TASK DESCRIPTION – Each entry must be copied exactly, without omission.

····················

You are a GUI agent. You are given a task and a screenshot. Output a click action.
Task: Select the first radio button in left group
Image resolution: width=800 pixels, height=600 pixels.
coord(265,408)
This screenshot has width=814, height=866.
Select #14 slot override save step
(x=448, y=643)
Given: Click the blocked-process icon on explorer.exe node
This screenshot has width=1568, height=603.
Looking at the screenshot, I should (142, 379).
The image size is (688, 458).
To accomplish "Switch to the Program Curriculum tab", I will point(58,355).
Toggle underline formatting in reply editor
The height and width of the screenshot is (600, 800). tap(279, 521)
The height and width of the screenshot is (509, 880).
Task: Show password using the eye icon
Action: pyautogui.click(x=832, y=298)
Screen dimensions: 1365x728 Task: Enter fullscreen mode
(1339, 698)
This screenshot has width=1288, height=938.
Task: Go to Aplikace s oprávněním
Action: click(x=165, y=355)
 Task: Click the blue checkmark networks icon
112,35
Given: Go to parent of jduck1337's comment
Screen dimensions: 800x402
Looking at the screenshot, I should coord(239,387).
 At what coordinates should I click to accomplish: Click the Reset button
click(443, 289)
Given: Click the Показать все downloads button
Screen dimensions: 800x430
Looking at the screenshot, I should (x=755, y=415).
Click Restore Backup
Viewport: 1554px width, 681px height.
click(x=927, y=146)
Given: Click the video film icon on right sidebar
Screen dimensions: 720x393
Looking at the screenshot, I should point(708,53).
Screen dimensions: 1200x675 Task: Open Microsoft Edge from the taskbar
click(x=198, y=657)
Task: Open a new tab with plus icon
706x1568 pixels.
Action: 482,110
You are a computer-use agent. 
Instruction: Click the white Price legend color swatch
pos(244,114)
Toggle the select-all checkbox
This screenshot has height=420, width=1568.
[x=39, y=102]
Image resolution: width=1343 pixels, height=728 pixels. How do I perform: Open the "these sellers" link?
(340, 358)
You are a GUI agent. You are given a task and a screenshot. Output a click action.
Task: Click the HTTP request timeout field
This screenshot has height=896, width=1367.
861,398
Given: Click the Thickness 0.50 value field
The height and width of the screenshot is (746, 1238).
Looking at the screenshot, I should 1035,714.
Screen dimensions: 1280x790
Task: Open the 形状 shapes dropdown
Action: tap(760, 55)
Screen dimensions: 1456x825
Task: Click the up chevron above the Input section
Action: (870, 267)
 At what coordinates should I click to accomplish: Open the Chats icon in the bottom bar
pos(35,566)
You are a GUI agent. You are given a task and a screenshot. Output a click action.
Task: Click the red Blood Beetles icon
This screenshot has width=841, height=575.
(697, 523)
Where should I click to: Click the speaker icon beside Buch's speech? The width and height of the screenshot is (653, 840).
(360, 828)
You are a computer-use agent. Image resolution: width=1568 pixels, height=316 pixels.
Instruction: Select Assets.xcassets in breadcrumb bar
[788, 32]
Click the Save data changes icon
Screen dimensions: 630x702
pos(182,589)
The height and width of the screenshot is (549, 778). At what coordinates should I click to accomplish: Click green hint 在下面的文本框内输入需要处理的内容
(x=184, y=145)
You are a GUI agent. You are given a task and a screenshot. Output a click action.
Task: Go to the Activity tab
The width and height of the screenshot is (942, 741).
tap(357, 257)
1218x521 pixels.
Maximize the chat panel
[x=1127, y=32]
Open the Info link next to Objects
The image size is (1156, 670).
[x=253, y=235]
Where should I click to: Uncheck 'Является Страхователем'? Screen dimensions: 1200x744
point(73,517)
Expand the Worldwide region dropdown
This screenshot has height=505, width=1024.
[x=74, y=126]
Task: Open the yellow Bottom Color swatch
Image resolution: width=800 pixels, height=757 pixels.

····················

RESULT OF THE TASK –
You are a GUI agent. You are given a task and a screenshot. Output a click action.
Task: Select the first radio button in left group
Image resolution: width=800 pixels, height=600 pixels.
coord(265,408)
This screenshot has width=814, height=866.
Select #14 slot override save step
(x=448, y=643)
Given: Click the blocked-process icon on explorer.exe node
This screenshot has width=1568, height=603.
Looking at the screenshot, I should (142, 379).
The image size is (688, 458).
To accomplish "Switch to the Program Curriculum tab", I will point(58,355).
Toggle underline formatting in reply editor
The height and width of the screenshot is (600, 800). tap(279, 521)
The height and width of the screenshot is (509, 880).
Task: Show password using the eye icon
Action: pyautogui.click(x=832, y=298)
Screen dimensions: 1365x728 Task: Enter fullscreen mode
(1339, 698)
This screenshot has width=1288, height=938.
Task: Go to Aplikace s oprávněním
Action: click(x=165, y=355)
 Task: Click the blue checkmark networks icon
112,35
Given: Go to parent of jduck1337's comment
Screen dimensions: 800x402
Looking at the screenshot, I should coord(239,387).
 At what coordinates should I click to accomplish: Click the Reset button
click(443, 289)
Given: Click the Показать все downloads button
Screen dimensions: 800x430
Looking at the screenshot, I should (x=755, y=415).
Click Restore Backup
Viewport: 1554px width, 681px height.
click(x=927, y=146)
Given: Click the video film icon on right sidebar
Screen dimensions: 720x393
Looking at the screenshot, I should point(708,53).
Screen dimensions: 1200x675 Task: Open Microsoft Edge from the taskbar
click(x=198, y=657)
Task: Open a new tab with plus icon
706x1568 pixels.
Action: 482,110
You are a computer-use agent. 
Instruction: Click the white Price legend color swatch
pos(244,114)
Toggle the select-all checkbox
This screenshot has height=420, width=1568.
[x=39, y=102]
Image resolution: width=1343 pixels, height=728 pixels. How do I perform: Open the "these sellers" link?
(340, 358)
You are a GUI agent. You are given a task and a screenshot. Output a click action.
Task: Click the HTTP request timeout field
This screenshot has height=896, width=1367.
861,398
Given: Click the Thickness 0.50 value field
The height and width of the screenshot is (746, 1238).
Looking at the screenshot, I should 1035,714.
Screen dimensions: 1280x790
Task: Open the 形状 shapes dropdown
Action: tap(760, 55)
Screen dimensions: 1456x825
Task: Click the up chevron above the Input section
Action: (870, 267)
 At what coordinates should I click to accomplish: Open the Chats icon in the bottom bar
pos(35,566)
You are a GUI agent. You are given a task and a screenshot. Output a click action.
Task: Click the red Blood Beetles icon
This screenshot has width=841, height=575.
(697, 523)
Where should I click to: Click the speaker icon beside Buch's speech? The width and height of the screenshot is (653, 840).
(360, 828)
You are a computer-use agent. Image resolution: width=1568 pixels, height=316 pixels.
Instruction: Select Assets.xcassets in breadcrumb bar
[788, 32]
Click the Save data changes icon
Screen dimensions: 630x702
pos(182,589)
The height and width of the screenshot is (549, 778). At what coordinates should I click to accomplish: Click green hint 在下面的文本框内输入需要处理的内容
(x=184, y=145)
You are a GUI agent. You are given a task and a screenshot. Output a click action.
Task: Go to the Activity tab
The width and height of the screenshot is (942, 741).
tap(357, 257)
1218x521 pixels.
Maximize the chat panel
[x=1127, y=32]
Open the Info link next to Objects
The image size is (1156, 670).
[x=253, y=235]
Where should I click to: Uncheck 'Является Страхователем'? Screen dimensions: 1200x744
point(73,517)
Expand the Worldwide region dropdown
This screenshot has height=505, width=1024.
[x=74, y=126]
Task: Open the yellow Bottom Color swatch
Image resolution: width=800 pixels, height=757 pixels.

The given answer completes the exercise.